Geleceğini Avrupa’da gören çağdaş bir toplumda, grevlerden kaynaklanan “mağduriyet” elbette en üst düzeyde yaşanacak, toplum bireyleri bunu hissedecektir. Aksi takdirde “kayıp” olmazsa, keyifler bozulmazsa, günlük yaşam zora girmezse, “grev”in anlamı kalmaz…
Geçtiğimiz günlerde “Genel grev” sırasında Paris’teydim. Fransız Cumhurbaşkanı Makron’un “reform” olarak sunduğu yeni emeklilik yaşı uygulamasına karşı yapılan grev ve eylemler hayatı alt üst etti. Tren seferleri yapılamadı, şehir içi otobüsler durdu. Uçaklar seferlerini iptal ettiler. Paris’e gelirken aldığım davette kullanılan ifadeler beni çok şaşırttı…
Davetçi kurum; grevlerden, hayatın felç olmasından şikayet etmiyor, tam tersine bizim bu “Geleneksel Fransız grev alışkanlığını” yakından göreceğimiz, hatta hissedeceğimiz için mutluluk duyuyordu.
Neredeyse “grev” Fransızlar için, bir kültürel “tanıtım” ağırlığı taşıyordu.
Tabii; burada da, grev gösterilerine bulaşan “radikal gruplar” olay çıkardılar. Polisle çatıştılar. Gazeteciler dövüldü…
Ama “grev”in halktan sağladığı katılım ve destek ona ciddi bir “ağırlık” ve “prestij” kazandırıyordu.
ELSEN’in “grev gerekçesi” ise, toplumdan hiçbir destek görmedi. “Sendika bu işlere neden karışıyor?” tartışmaları yaşandı.
Sendika; “bilimsel” ve “teknik” kapasitesinin “jeneratör” elektriğine acilen ihtiyaç duyulduğunu saptayabilecek bir “kıvamda” olduğuna kimseyi inandıramadı.

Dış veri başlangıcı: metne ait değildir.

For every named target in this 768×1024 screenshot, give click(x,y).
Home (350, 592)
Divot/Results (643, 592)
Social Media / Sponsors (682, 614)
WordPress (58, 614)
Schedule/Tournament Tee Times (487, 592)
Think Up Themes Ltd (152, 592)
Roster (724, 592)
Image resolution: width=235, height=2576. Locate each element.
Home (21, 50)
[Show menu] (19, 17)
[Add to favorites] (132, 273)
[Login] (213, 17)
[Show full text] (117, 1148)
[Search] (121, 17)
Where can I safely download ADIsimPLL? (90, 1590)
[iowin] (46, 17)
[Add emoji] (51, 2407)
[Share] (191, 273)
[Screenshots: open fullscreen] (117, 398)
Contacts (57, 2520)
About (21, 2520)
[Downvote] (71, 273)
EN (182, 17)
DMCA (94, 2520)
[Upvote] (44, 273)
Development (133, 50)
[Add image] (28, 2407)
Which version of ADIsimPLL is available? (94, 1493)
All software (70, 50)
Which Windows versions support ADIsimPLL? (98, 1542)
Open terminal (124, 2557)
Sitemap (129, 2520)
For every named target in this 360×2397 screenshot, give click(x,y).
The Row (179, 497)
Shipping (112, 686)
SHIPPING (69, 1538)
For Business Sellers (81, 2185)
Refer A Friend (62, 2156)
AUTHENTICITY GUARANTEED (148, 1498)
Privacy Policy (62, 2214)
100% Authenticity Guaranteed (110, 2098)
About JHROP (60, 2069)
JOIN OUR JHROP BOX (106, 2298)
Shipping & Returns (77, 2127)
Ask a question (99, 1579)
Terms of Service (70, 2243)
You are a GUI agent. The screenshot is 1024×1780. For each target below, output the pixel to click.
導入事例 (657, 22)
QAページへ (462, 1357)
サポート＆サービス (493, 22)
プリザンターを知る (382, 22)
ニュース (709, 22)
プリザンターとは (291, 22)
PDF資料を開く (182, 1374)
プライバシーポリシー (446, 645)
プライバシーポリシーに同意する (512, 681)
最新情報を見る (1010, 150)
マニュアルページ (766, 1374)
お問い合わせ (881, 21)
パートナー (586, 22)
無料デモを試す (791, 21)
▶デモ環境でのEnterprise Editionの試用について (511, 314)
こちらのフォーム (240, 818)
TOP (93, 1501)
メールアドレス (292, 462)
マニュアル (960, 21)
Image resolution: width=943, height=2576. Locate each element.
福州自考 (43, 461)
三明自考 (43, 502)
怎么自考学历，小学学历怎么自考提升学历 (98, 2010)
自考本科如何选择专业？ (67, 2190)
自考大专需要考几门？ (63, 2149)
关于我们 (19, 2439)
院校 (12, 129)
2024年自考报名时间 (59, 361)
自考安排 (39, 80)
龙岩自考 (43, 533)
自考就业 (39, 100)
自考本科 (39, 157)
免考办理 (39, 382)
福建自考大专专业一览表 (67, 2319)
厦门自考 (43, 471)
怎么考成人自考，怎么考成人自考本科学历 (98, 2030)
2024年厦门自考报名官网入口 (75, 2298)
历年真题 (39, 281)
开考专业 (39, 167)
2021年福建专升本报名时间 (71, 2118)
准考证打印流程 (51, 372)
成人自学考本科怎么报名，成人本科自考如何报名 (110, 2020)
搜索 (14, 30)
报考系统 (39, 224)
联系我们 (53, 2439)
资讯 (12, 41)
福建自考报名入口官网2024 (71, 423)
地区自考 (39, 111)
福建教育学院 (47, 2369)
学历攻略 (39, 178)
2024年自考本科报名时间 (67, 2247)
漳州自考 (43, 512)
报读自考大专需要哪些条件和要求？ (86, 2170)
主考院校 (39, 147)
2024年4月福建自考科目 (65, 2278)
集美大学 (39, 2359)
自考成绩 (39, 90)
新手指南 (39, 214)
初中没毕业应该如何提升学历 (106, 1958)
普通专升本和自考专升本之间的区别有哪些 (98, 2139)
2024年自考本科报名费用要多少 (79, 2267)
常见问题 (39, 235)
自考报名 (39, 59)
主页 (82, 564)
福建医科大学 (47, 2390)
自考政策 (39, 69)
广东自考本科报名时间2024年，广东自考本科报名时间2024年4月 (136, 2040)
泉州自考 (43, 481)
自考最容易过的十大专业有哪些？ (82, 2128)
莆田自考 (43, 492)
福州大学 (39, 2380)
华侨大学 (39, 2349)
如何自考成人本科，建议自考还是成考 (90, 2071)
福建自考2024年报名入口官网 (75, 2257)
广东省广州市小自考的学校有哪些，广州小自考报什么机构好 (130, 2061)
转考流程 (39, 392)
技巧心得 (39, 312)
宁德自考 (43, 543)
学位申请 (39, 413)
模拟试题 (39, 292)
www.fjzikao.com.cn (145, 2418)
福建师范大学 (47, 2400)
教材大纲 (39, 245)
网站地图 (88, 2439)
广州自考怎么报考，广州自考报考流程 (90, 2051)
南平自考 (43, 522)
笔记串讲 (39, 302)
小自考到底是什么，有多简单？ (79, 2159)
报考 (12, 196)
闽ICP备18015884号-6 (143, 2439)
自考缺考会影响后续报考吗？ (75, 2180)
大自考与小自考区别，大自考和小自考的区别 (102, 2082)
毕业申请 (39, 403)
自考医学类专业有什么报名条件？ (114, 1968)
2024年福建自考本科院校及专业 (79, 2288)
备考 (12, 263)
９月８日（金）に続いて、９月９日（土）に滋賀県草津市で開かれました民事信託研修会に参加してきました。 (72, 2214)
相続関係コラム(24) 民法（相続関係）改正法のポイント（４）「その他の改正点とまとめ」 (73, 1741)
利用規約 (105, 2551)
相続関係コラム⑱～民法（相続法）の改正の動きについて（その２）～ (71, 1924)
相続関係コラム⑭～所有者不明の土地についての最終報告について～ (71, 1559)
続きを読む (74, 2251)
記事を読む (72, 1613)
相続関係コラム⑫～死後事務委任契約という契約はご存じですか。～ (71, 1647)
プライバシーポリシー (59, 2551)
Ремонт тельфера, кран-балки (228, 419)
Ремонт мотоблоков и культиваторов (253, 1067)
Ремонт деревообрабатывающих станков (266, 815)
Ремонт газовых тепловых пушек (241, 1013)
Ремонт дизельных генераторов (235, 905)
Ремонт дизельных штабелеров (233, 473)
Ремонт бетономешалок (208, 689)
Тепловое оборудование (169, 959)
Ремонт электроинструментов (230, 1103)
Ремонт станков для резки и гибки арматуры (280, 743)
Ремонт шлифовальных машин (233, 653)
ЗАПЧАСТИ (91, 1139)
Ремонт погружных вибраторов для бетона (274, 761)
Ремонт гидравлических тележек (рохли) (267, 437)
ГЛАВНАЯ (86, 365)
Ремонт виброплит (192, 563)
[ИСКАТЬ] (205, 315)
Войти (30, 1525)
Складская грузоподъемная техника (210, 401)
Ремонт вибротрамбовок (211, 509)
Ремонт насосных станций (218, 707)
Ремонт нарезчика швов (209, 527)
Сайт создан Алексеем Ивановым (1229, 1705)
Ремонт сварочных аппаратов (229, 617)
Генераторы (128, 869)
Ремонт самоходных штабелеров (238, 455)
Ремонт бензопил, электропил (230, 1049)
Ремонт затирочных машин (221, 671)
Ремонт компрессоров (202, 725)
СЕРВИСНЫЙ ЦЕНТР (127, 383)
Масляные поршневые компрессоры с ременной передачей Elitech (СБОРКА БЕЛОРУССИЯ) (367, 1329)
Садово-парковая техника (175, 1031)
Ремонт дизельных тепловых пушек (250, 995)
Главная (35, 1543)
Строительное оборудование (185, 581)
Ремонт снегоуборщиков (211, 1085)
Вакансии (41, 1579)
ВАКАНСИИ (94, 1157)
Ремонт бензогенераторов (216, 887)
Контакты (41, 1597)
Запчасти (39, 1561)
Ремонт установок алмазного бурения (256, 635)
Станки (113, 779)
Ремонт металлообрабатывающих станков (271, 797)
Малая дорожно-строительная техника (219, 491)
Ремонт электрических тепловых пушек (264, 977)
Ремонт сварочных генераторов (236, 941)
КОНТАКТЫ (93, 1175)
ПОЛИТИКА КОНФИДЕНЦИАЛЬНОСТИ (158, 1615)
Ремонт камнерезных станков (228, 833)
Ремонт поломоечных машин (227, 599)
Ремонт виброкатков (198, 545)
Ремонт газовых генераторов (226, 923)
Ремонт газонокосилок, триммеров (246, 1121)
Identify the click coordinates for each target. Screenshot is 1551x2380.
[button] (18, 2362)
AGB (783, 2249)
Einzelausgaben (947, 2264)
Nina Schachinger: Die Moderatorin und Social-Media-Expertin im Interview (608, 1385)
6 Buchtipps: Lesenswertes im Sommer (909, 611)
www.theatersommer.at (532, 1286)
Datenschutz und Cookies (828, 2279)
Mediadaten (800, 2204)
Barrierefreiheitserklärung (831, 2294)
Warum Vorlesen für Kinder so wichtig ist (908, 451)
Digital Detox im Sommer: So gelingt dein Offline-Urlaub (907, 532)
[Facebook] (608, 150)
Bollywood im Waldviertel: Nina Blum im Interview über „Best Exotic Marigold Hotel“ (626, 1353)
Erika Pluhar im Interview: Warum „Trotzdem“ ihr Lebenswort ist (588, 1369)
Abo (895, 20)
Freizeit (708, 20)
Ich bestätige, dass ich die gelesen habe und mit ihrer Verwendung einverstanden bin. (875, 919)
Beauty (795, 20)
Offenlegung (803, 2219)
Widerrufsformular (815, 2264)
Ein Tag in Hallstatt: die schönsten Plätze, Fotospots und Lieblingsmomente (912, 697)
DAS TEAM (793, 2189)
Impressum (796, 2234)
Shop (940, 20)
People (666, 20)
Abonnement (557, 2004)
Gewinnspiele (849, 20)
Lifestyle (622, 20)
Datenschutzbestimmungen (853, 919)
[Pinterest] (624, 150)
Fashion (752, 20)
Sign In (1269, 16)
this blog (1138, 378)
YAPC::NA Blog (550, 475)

Tam tersine geçmişte “jeneratör alımları”nın yarattığı çirkin “spekülasyonlar” toplumsal bellekte yerini koruyor ve Erhan Arıklı da haklı olarak “Jeneratör lobiciliği”nin bir sendikaya bulaşmasının arkasındaki senaryoları topa tutuyor.
Kısacası ELSEN, bu grev gerekçesinde hiç ama hiç “inandırıcı” olamadı.
Kirli dumanlar üreten santrallerden çıkan dumana KIBTEK’in bir filtre takmasını sağlayamayan, kaliteli yakıt kullanılmasını zorlamayan ELSEN’in “ille de hemen jeneratör alın” demesini yadırgamamak elde değil.
Bir de şu var: Kendilerini “solda” tanımlayan bir kesim vardır ki, “aman KIBTEK Kıbrıs Türk toplumunun malıdır, elden gidecek, peşkes çekilecek” diye feryat ediyor ve gözleri KIBTEK’teki statükonun korunmasından başka bir şey görmüyor.
Sol politikanın özü; tüketiciyi korumak, çevreyi korumak ve monopollere karşı çıkmaktır.
Oysa bu yapısı ile KIBTEK, Kıbrıs Türkü’nün malı değildir. Orada çalışan ve çoğu politik partiler tarafından siyasal örgütlerden toplanıp “topluca” işe alınan 600’ü aşkın personelin genel “standartlar üstünde” ücret aldığı, menfaatler sağladığı bir “monopol”dür.
Dilediğinin elektiğini kesen, dilediğinin elektriğini bağışlayan, politikacılar tarafından “çiftlik” olarak kullanılan bir “tekel”ci kuruluştur.
Tüketiciye saygıdeğer bir “müşteri” olarak değil, devlet karşısında boynu bükük bir yurttaş muamelesi yapmaktadır.
Yasasında “yargılama” yetkisi bile vardır. Müşterisini hırsız diye damgalayıp ceza kesebilmektedir.
AKSA’dan satın aldığı elektiği, tüketiciye kâr ile satan bir aracıdır. Rum tarafında olduğu gibi, bu kuruluşa “kendin elektriğini üret, tüketiciye doğrudan kendin sat” bile denmemekte, rekabet ortamından kaçarak AKSA’nın sırtından para kazanmaktadır.
Bu yüzden “AKSA defolup gitsin” deyişi bile inandırıcı ve tutarlı değildir.
İlginçtir, sağ ve sol partiler hükümete geldiğinde “Aman sendika ile iyi geçinelim” korkusu nedeniyle hiçbir adım atılamamaktadır.
Statü devam etmekte; olan da “tüketici”ye olmaktadır.